Siblings aren't always easy to live with or up to. But imagine having a real saint for a brother. That's exactly the problem Fred Claus (Vince Vaughn) has. His little brother Nicholas (Paul Giamatti) is the generous man in red.
Unable to put up with his mother's (Kathy Bates) constant comparisons to his younger kin, Fred becomes a sour and disgruntled man who isn't above stealing to come up with some gambling cash. Then one night, the delinquent Claus ends up in the slammer and is forced to turn to Santa for an early Christmas present---jail bail. Against his wife's (Miranda Richardson) wishes, Nick agrees to pay the fine if Fred will come to the North Pole and work in the toy factory for the season.

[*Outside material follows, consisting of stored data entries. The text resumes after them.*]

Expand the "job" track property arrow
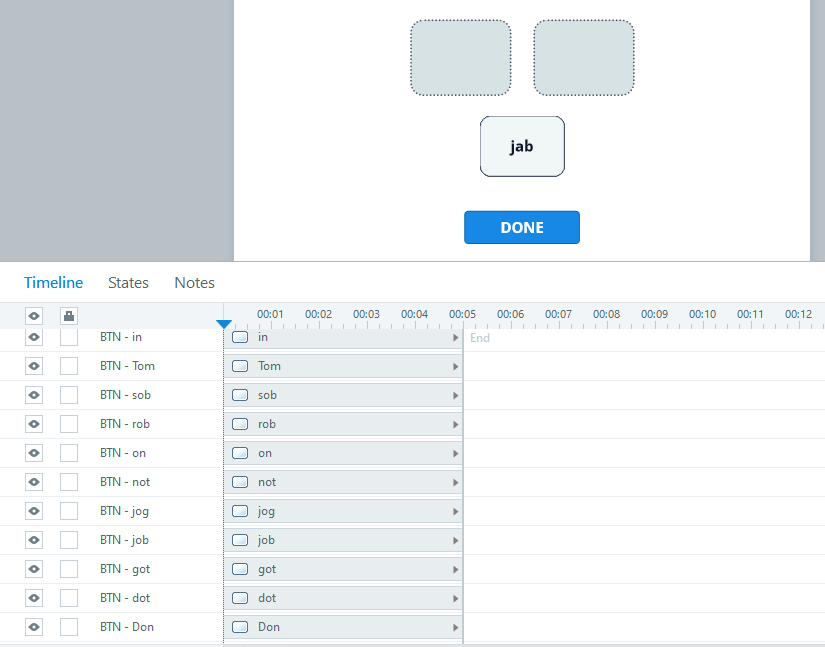825x647 pixels. pos(456,539)
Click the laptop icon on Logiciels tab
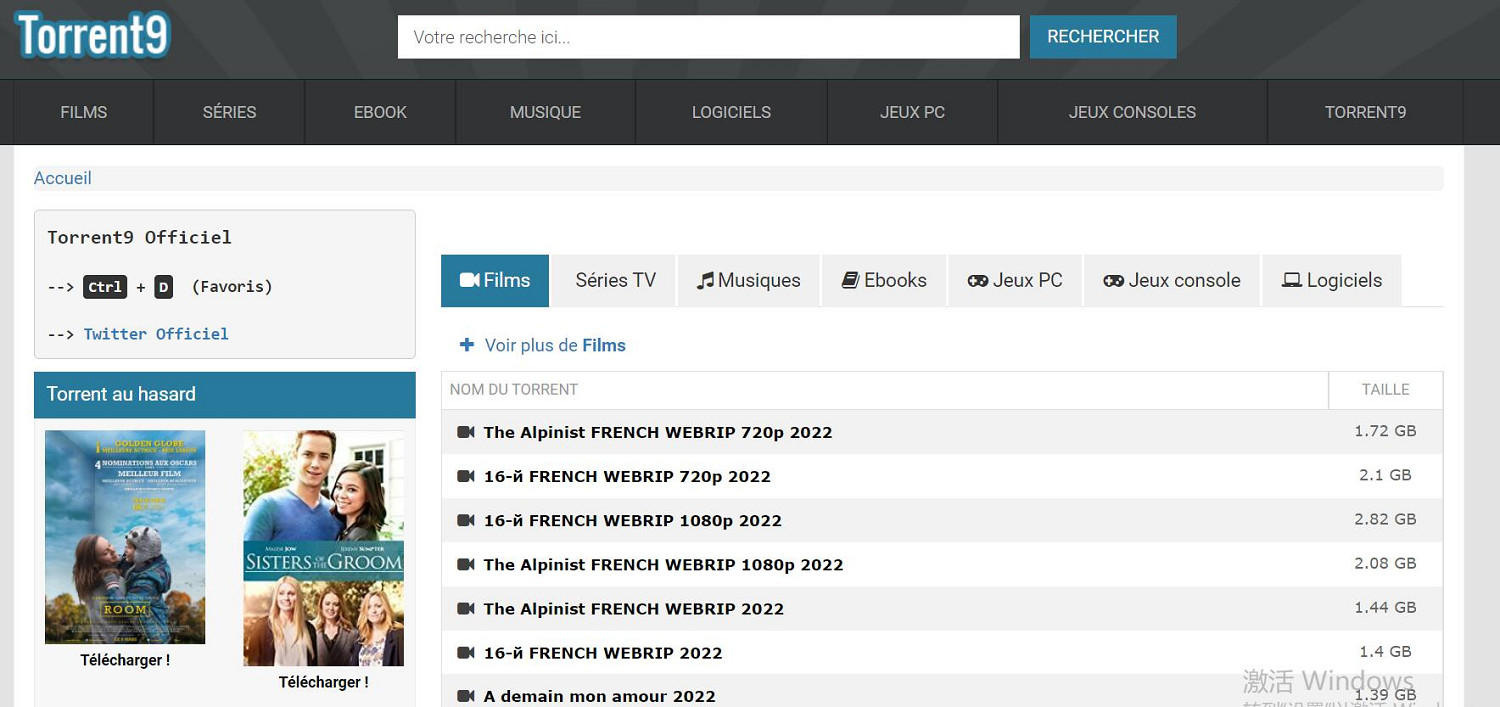 coord(1291,281)
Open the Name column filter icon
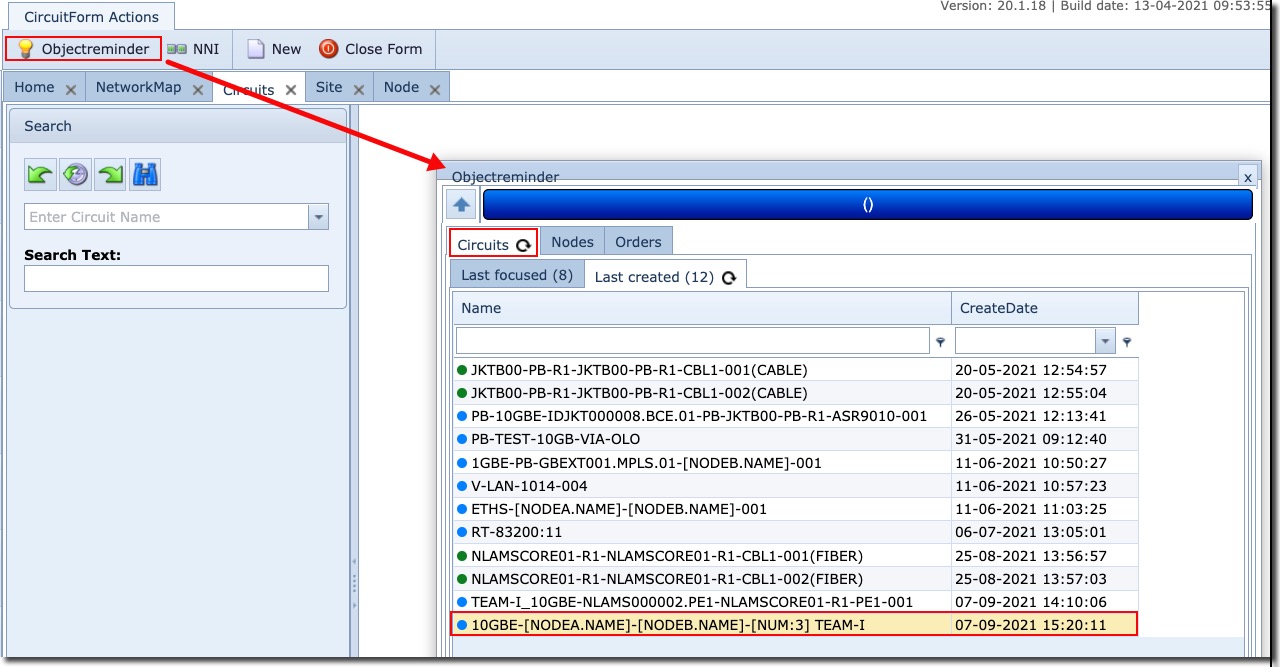The height and width of the screenshot is (667, 1280). (940, 342)
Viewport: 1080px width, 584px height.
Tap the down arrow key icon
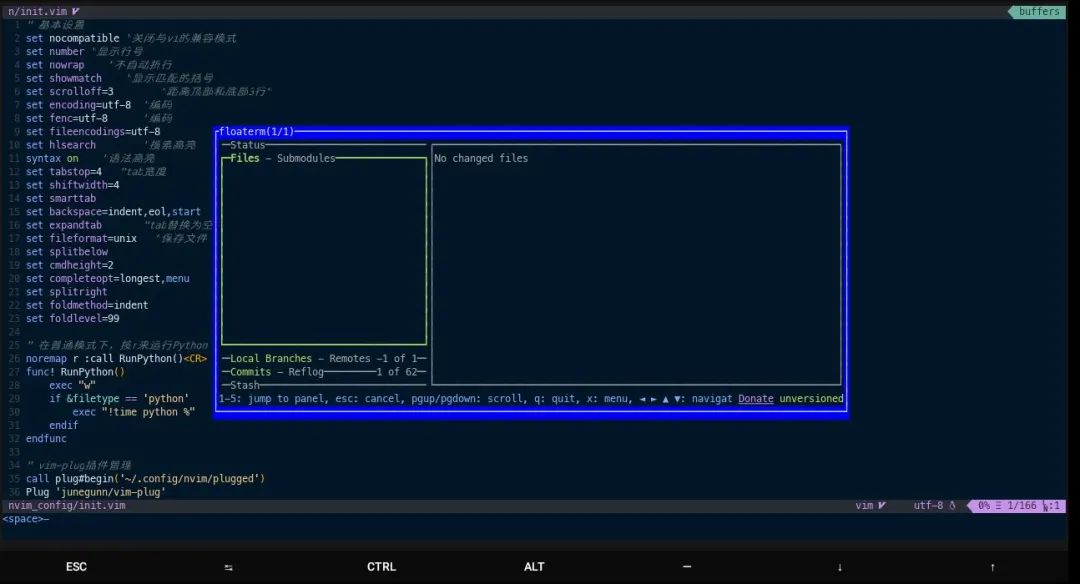coord(840,567)
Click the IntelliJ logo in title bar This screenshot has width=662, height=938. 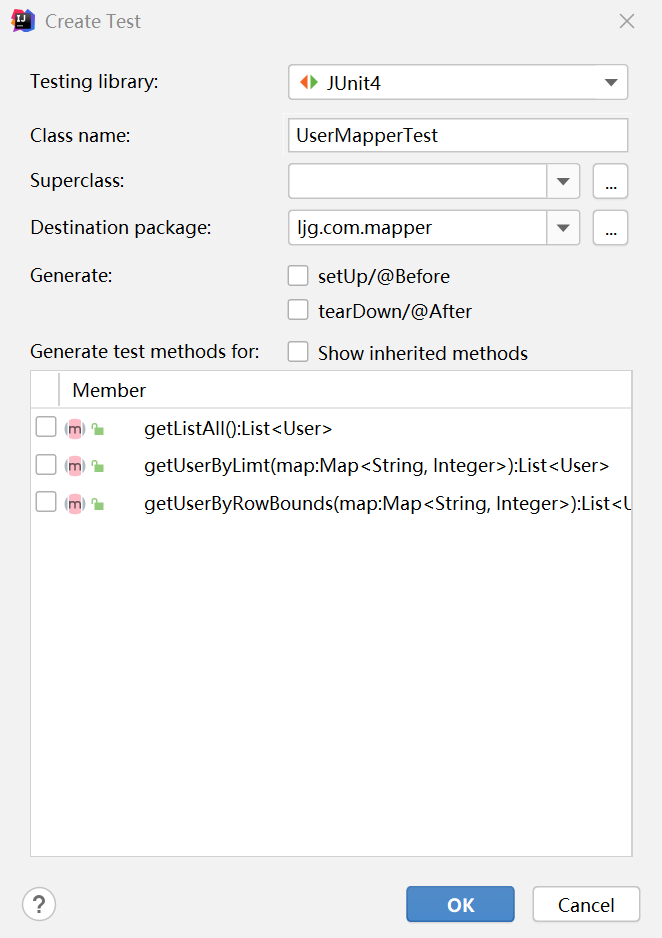[x=23, y=20]
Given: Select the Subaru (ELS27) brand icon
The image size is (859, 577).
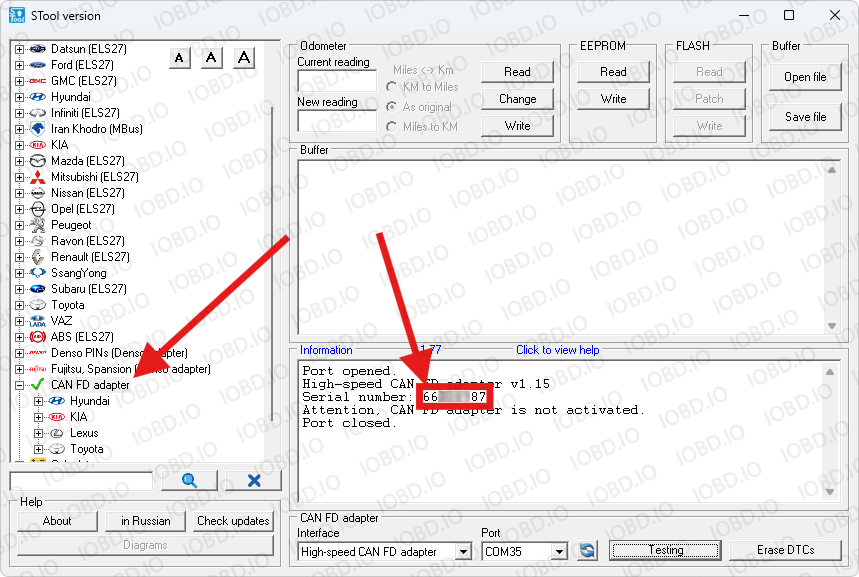Looking at the screenshot, I should point(37,289).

Reluctantly, Fred agrees. Packing his bags, he is chauffeured to the winter workshop in a reindeer-powered sleigh driven by an elf named Willie (John Michael Higgens). Once there, he takes on the tasks of determining the Naughty and Nice lists. But all the Christmas cheer and family togetherness is more than Fred can swallow.
However, he isn't the only one experiencing a few holiday blues. Santa's shop is under scrutiny from an efficiency expert that is itching to kibosh the winter celebration. With Clyde (Kevin Spacey) tailing his every move, Nick has big worries about making the midnight delivery deadline. And unfortunately Fred's antics on the work floor---hijacking the in-house radio station and instigating a dancing melee on the assembly line---don't assuage Santa's doubts.
Like many Christmas movies over the past few years, this film isn't necessarily fare for the whole family. For instance, young children who've just mailed their wish lists to the North Pole might worry to see Santa being pummeled by his older brother. Moments of rude comedy and some veiled sexual innuendo also make the script less than jolly. Still the movie offers several humorous insights into the difficulty of living in the shadow of a famous sibling. (It's a quandary shared by others in Fred's support group whose real-life siblings include celebrated actors and a former U.S. president.)
Luckily, the brothers' familial bond eventually proves advantageous to both of them. And with a new perspective on things, everyone benefits from this northerly reunion.